The language of s 100 plainly indicates that the legislature has turned its face against awards of costs in this Tribunal. The question that will usually arise in each case in which costs are sought is, then, whether circumstances relevant to the discretion inherent in the phrase ‘the interests of justice’ have arisen; and, whether or not they point to a costs award in a sufficiently compelling way to overcome the statutory hurdle.

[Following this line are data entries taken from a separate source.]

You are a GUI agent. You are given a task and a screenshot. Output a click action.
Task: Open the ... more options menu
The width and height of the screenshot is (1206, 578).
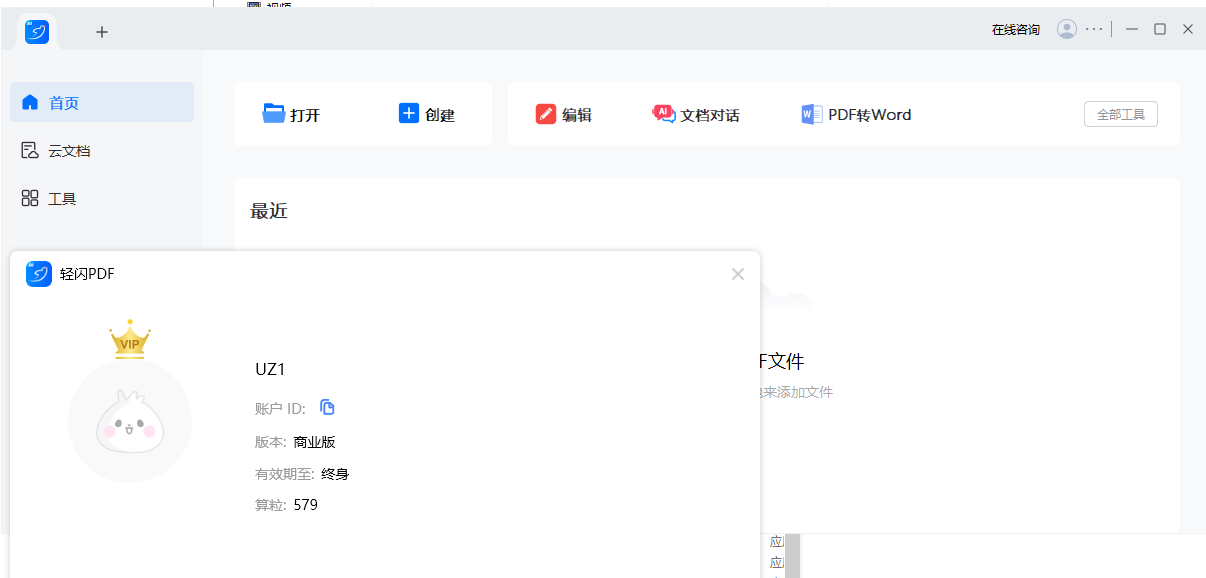tap(1094, 28)
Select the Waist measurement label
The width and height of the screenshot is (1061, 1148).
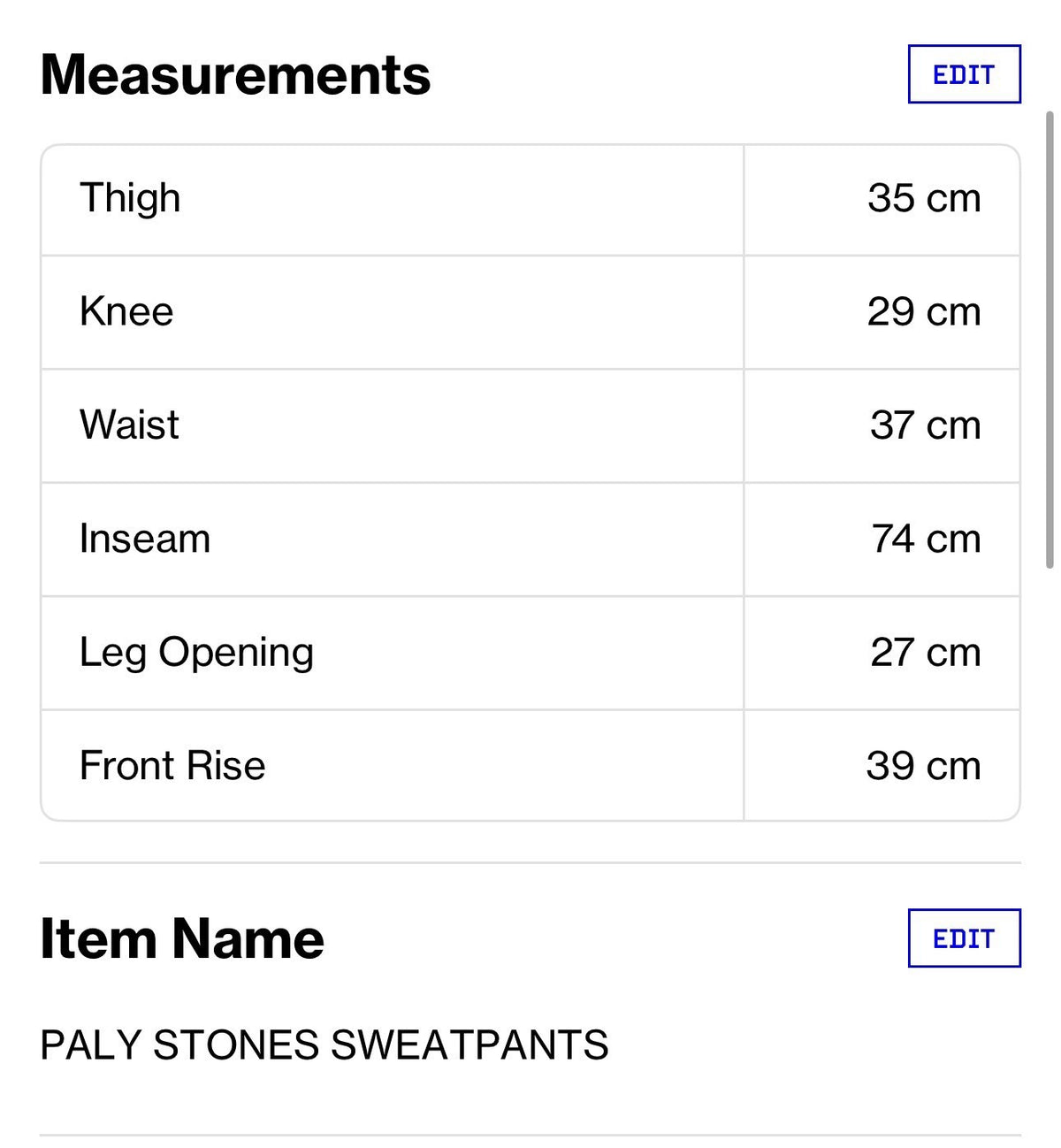129,425
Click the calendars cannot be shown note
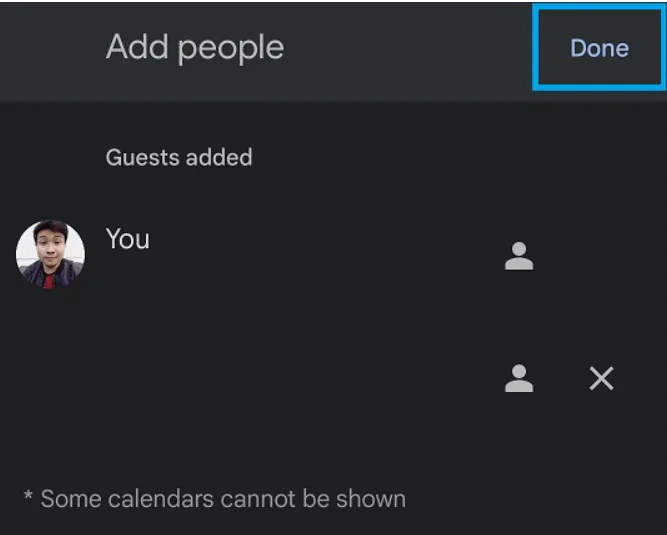Screen dimensions: 667x535 [x=214, y=498]
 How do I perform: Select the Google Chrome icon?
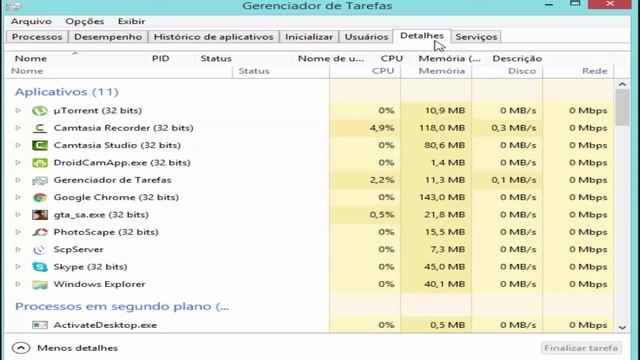(40, 198)

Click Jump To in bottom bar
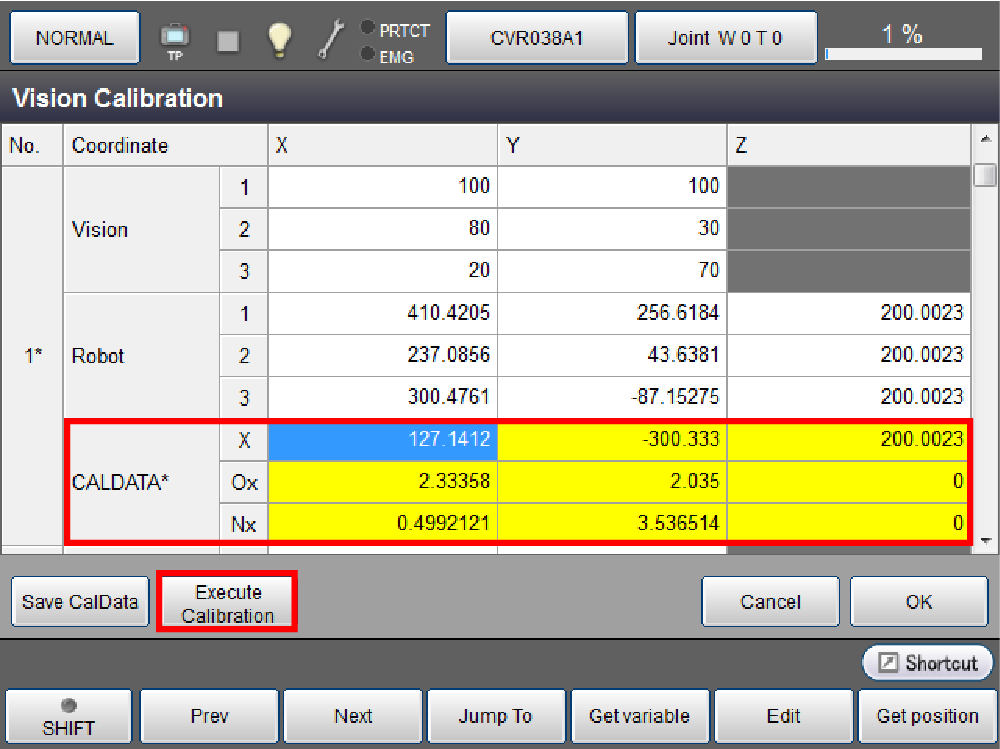click(496, 716)
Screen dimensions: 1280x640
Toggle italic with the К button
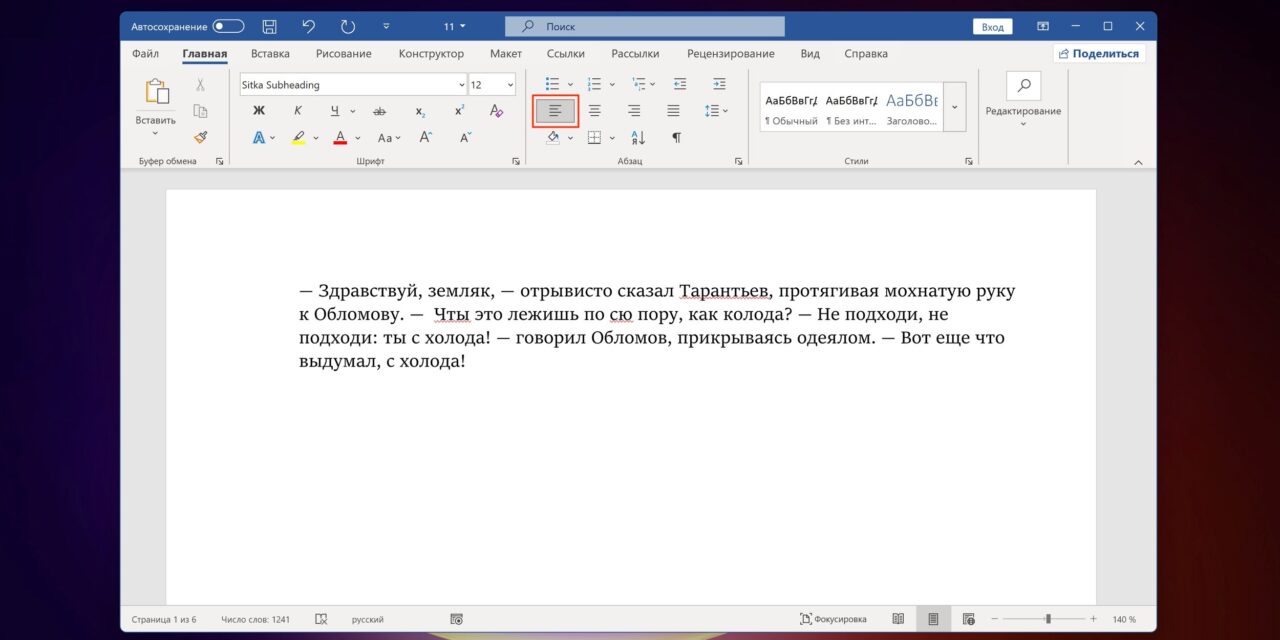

I am satisfied that the circumstances here do compel the exercise of the discretion in the respondent’s favour, particularly in light of the factors mentioned in s 102(3). The present applications attempt to go behind a settlement agreement which was intended to finalise the matter, and with which the applicant concurred; and to introduce new evidence that purports, much too late, to question the integrity of the Tribunal’s decisions – but, without raising any reasonably arguable grounds for the relief sought. In the words of s 102(3)(a), the applicant has acted in a way which ‘unnecessarily disadvantages’ the respondent, obliging it to incur additional legal costs to resist applications which were unmeritorious, and doomed to fail.
Section 107 exhorts the tribunal to fix costs, if that is possible. The respondent’s solicitors have assessed their costs at $3,760.00 and exposed their calculations, which are made under the items in the District Court scales. In light of the nature of the applications and their complexity, that is a reasonable basis.
It is ordered that Mr McEwen pay the respondent’s costs of and incidental to the applicant’s applications fixed at $3,760, within 14 days.
[1] McEwen v Barker Builders Pty Ltd BD452-08
[2] QCAT Act, s 143(4)
Compromise (4th Ed: 1996), Chapter 4
[4] Equuscorp Pty Ltd v Glengallan Investments Pty Ltd [2004] HCA 55 at para [39]
[5] Queensland Civil and Administrative Tribunal Rules 2009, r 92
[6] Amos v National Australia Bank Ltd [2001] QSC 031
[7] Ibid
[8] Herron v The Attorney General for New South Wales (1987) 8 NSWLR 601 at 613 (per Kirby P)
[9] [2004] QDC 427
[10] [2005] QCA 111
apply in the context of the QCAT Act.